Salı günü gelen sanayi üretim verisi nedeniyle, Dünya Ekonomik Forumu tarafından aynı gün açıklanan Küresel Rekabet Edebilirlik Raporu hakkında yazmak bugüne kaldı.
Rekabet gücü alanında açıklanan birçok rapor var. Ancak Dünya Ekonomik Forumu tarafından açıklanan bu rapor, hem değerleme kriterleri, hem de kapsam açısından çok zengin. Sonuçlar, 133 ülkenin, 3 alanda 12 kriter tarafından değerlenmesine dayanıyor.
Detaya girip sizi sıkmak istemem. O nedenle mümkün olduğunca kısa bilgi vermeye çalışacağım.
"Temel ihtiyaçlar" başlıklı ilk alanda ülkeler; kurumlar, altyapı, makroekonomik istikrar, sağlık ve ilköğretim alanlarında değerleniyor. "Etkinlik artırıcılar" isimli ikinci alanda, yüksek öğretim, mal ve emek piyasalarında etkinlik, mali piyasaların karmaşıklığı (çeşit ve derinlik), teknolojiye uyum kapasitesi ve pazar büyüklüğü değerleme faktörleri olarak belirirken, son alandaki iki faktör inovasyon ve özel sektörün gelişmişliği olarak listeleniyor. Biraz fazla detay oldu, farkındayım…
Bu kriterlere göre değerlenen, milli gelir ve ihracat yapılarına bakılarak ülkeler beş gruba ayrılıyor. Üç ana grup var: faktör güdümlü, etkinlik güdümlü ve inovasyon güdümlü ekonomiler. Bir de bu üç grup arasında kalan, geçiş ekonomileri. Raporda Türkiye, etkinlik güdümlüden, inovasyon güdümlü olmaya yönelmiş bir geçiş ekonomisi olarak konumlandırılmış.
Listede ilk sırada İsviçre var.

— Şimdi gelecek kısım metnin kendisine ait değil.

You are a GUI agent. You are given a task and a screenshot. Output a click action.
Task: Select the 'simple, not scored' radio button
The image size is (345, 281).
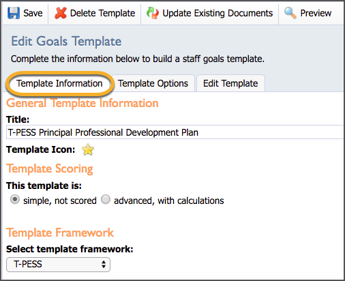point(15,200)
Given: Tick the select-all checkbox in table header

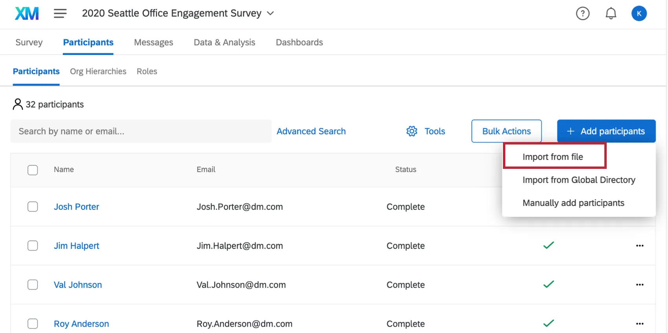Looking at the screenshot, I should coord(33,170).
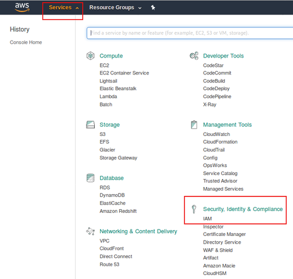Click the Developer Tools gears icon
The image size is (293, 279).
(x=194, y=56)
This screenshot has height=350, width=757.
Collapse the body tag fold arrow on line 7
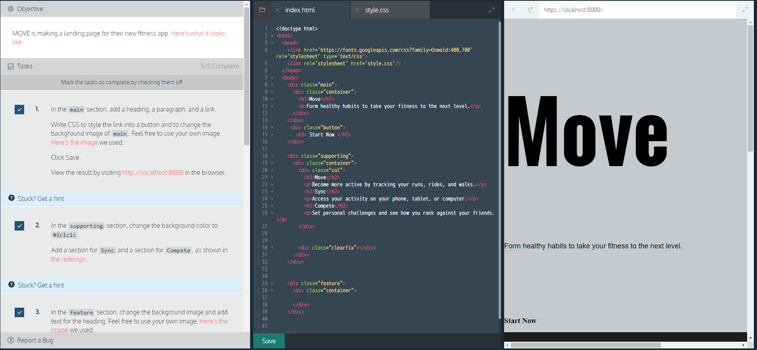pyautogui.click(x=272, y=78)
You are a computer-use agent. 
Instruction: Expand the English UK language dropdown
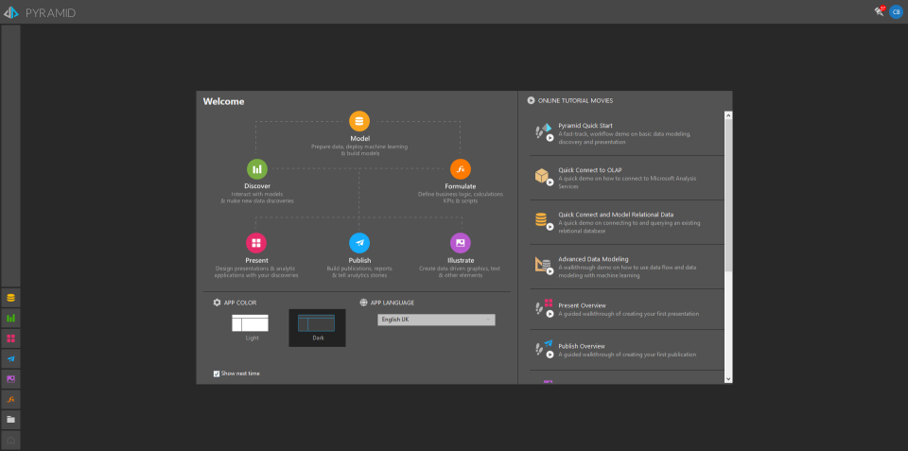pyautogui.click(x=435, y=320)
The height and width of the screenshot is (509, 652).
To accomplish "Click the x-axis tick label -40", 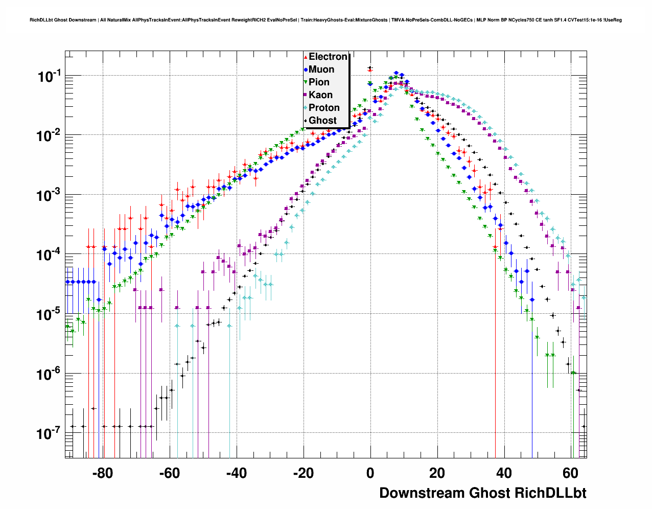I will tap(236, 473).
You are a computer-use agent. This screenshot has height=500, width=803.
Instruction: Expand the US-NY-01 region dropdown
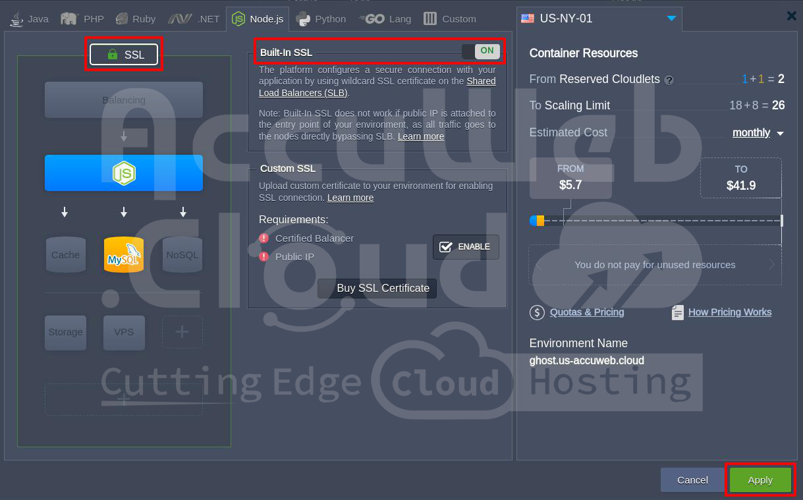(671, 18)
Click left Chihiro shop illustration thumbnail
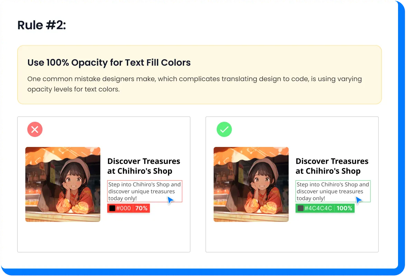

Bu pek alışıldık bir durum değil, zira ilk sıranın müdavimi yıllar boyunca ABD olmuştu. İkinci sırada yer alan ABD’yi Singapur, İsveç ve Danimarka izliyor. Türkiye 61. sırada
Türkiye bu yıl 61. sırada yer alıyor. Şili, G. Afrika, Doğu Avrupa ve Baltık ülkeleri, Azerbaycan gibi ülkelerin kendisinin üzerinde bulunduğu listede Türkiye, 4.16 puanla geçen yıla göre iki basamak yükseldi. İki yıl önce ise 53. sıradaydı.
Sıralamadaki en iyi yerini 15. sırada yer alarak "pazar büyüklüğü" alanında alan Türkiye’nin en geride kaldığı faktör ise, 96. sırada yer aldığı "kurumlar" oldu. Bu kategoride değerlenen özelliklerin bürokratik yapı, kırtasiyecilik, aşırıya kaçan düzenlemeler, yolsuzluk, yargı bağımsızlığı, şeffaflık olduğunu belirtmek gerekir.
Bu yıl Türkiye’de, özel sektörün en çok şikâyet ettiği sorunlar vergi düzenlemeleri, finansman sağlama, vergi oranları, hantal devlet bürokrasisi olarak öne çıkıyor. En az şikâyet edilen sorunlar ise, yolsuzluk, enflasyon, politik istikrarsızlık ve zayıf çalışma etiği olarak sıralanabilir.
Şaşırmayacaksınız biliyorum ama yine de söyleyeyim. Geçen yıl politik istikrarsızlık (kapatma davası) en çok şikâyet edilen sorunlardan biriymiş. Finansman sağlama ise daha altlarda yer alan bir sorunmuş. Finansmanın daha sık dile getirilen bir sorun olmasının nedenini krizden başka bir faktörle açıklamak zor.
Bu yıl durum böyle. Gelecek yıl yeni bir Küresel Rekabet Edebilirlik Raporu’nda buluşana dek esen kalın.